**WORK INSTRUCTIONS**
Your answer must be the exact lines from the one with "Task: Select the Percent complete value field" to the end of the data, both included, with no pictures.

**DATASET**

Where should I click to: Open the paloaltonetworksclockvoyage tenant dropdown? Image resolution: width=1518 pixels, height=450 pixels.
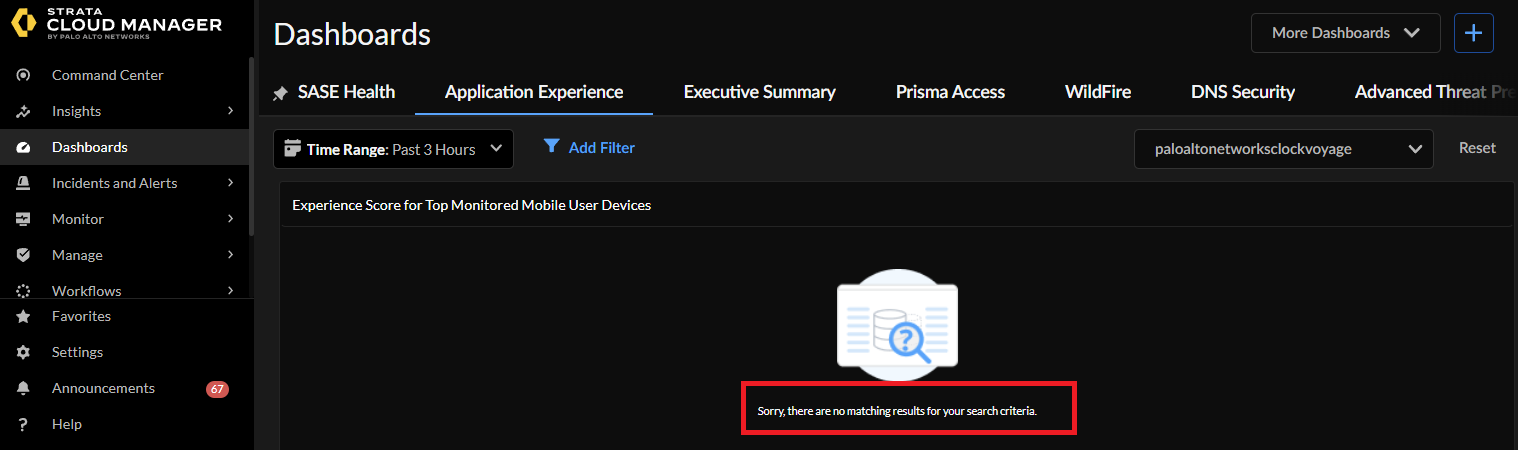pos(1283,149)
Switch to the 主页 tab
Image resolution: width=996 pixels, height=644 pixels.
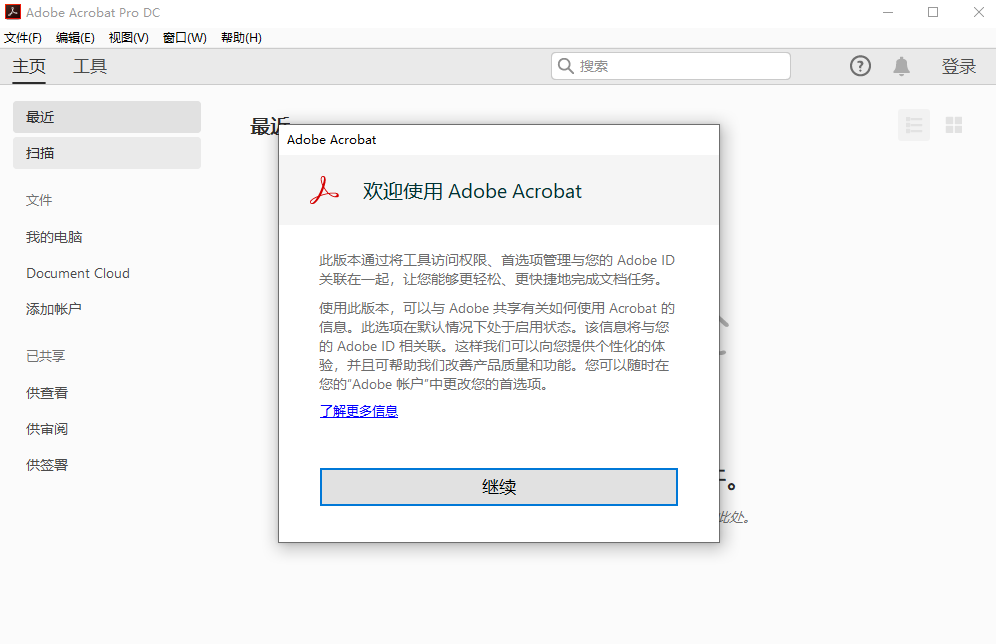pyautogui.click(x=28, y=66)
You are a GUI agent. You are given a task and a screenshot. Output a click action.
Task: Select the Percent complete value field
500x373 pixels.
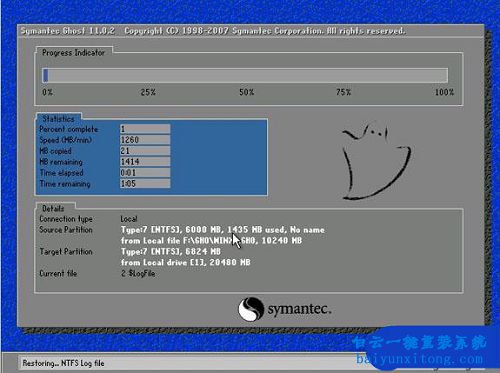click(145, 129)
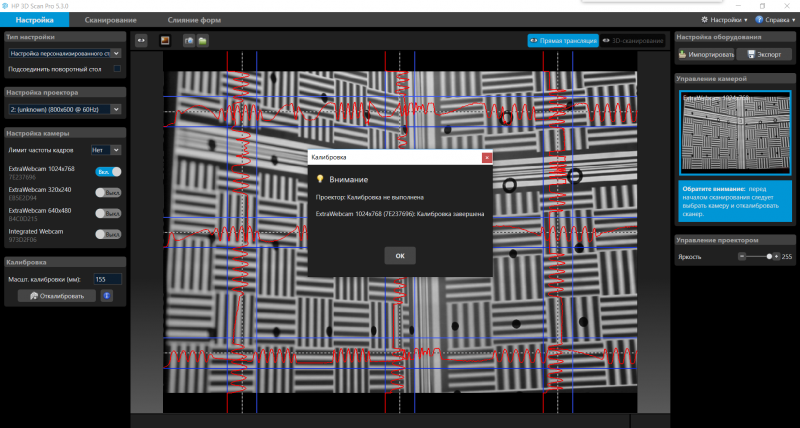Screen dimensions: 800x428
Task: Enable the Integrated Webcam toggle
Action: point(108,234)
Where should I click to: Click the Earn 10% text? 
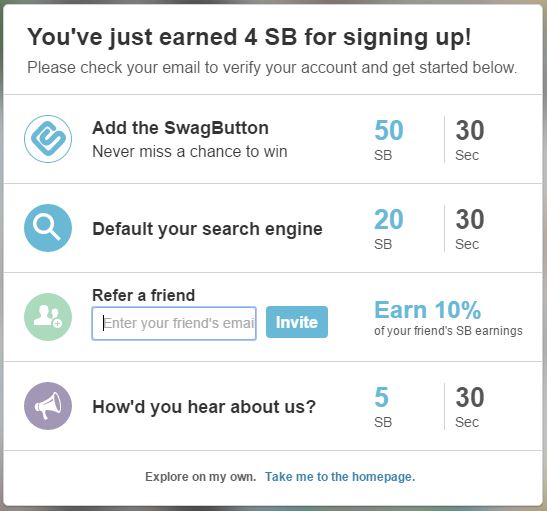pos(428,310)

**RESULT**
Task: Select the Percent complete value field
500x373 pixels.
click(145, 129)
Screen dimensions: 800x428
Task: Enable the Integrated Webcam toggle
Action: point(108,234)
Where should I click to: Click the Earn 10% text? 
pos(428,310)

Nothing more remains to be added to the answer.